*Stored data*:
%%

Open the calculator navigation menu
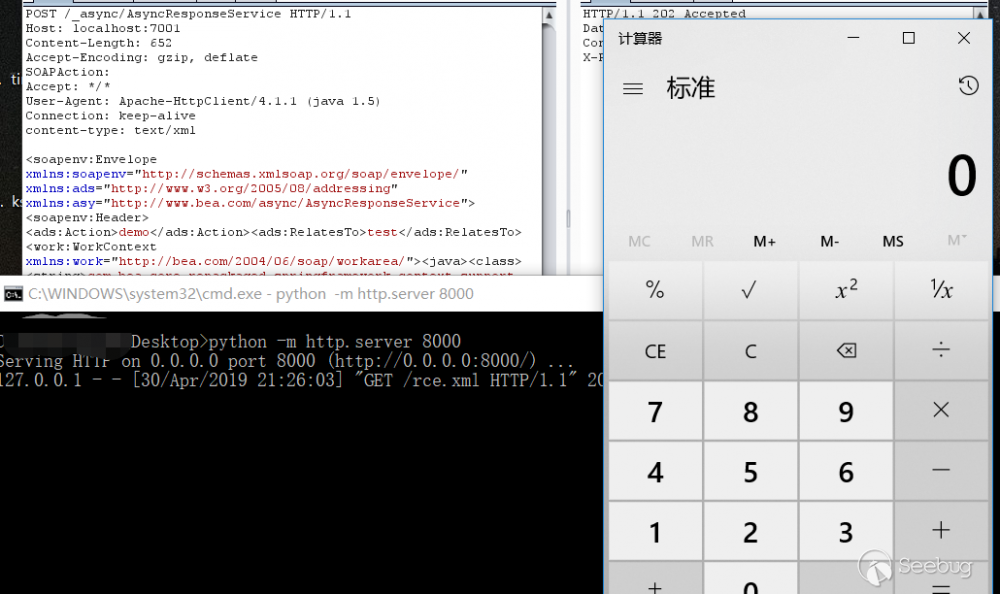Viewport: 1000px width, 594px height. tap(633, 88)
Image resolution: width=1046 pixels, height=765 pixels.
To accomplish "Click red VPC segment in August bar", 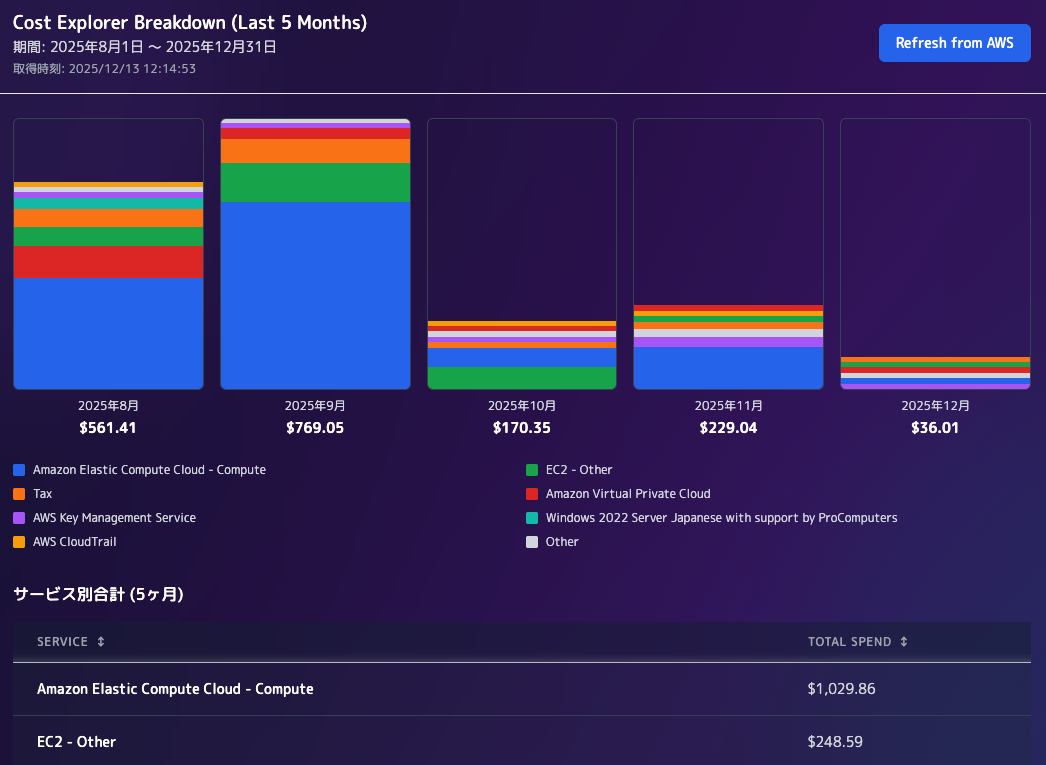I will click(108, 262).
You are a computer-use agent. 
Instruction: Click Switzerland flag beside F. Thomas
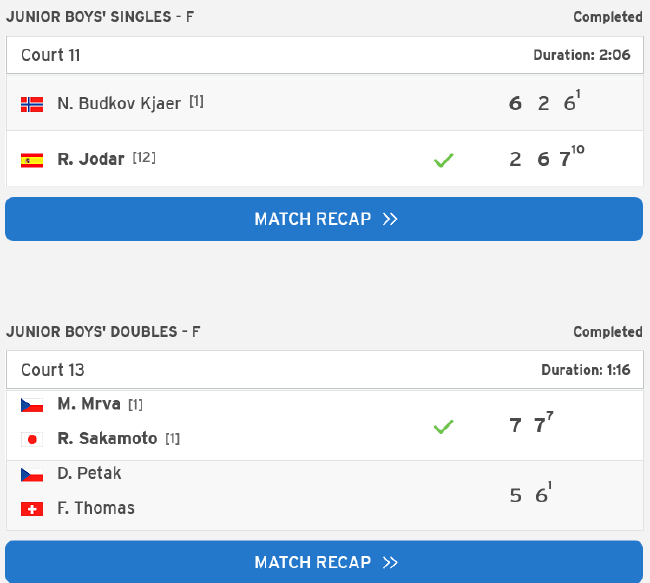click(x=32, y=509)
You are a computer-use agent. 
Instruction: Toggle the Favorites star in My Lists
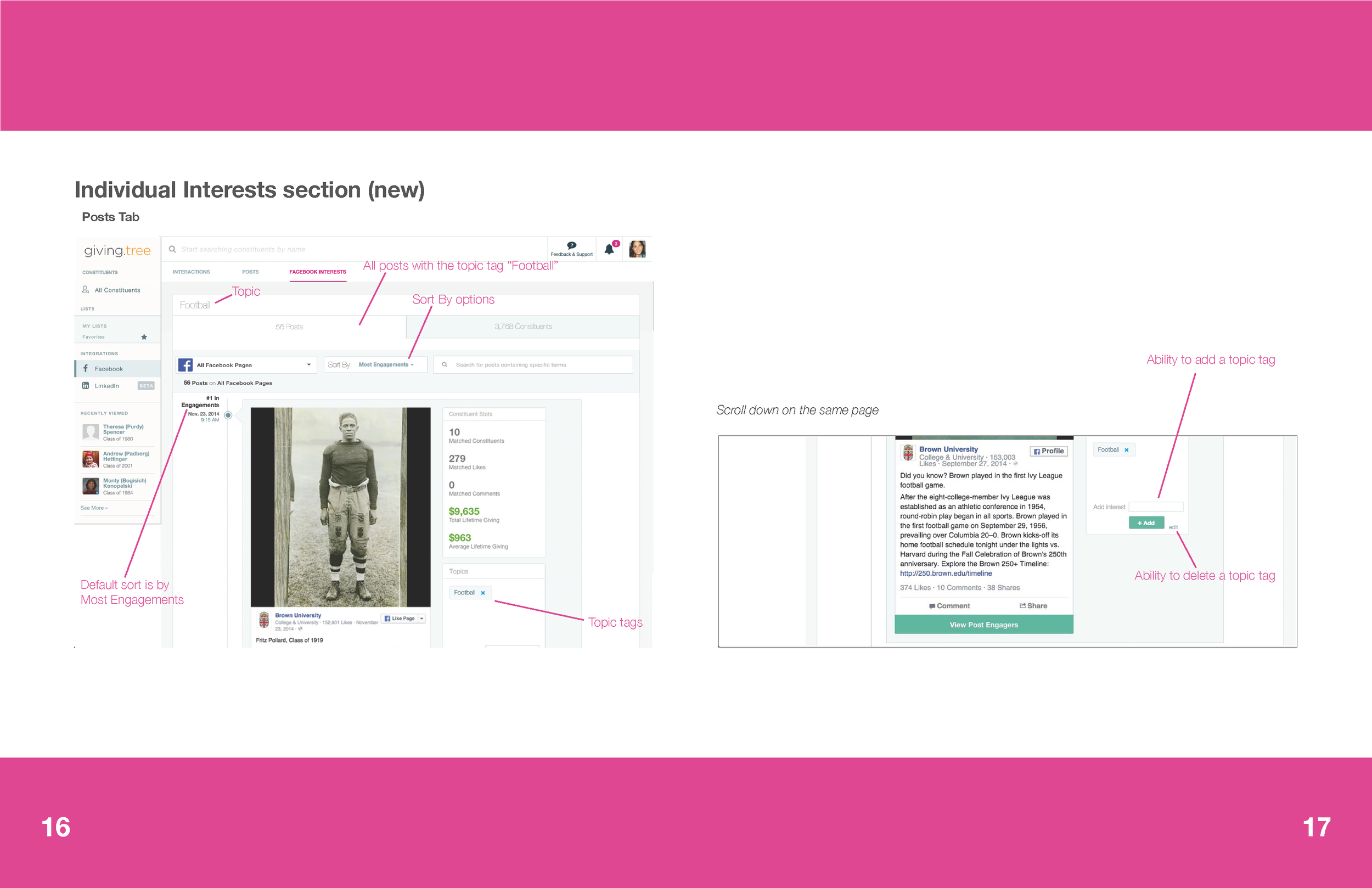tap(144, 337)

%%

*Aim of the exercise*: How many lines of the material above contain the string "Instruction"? Reply with the number alone.

*Written answer*: 2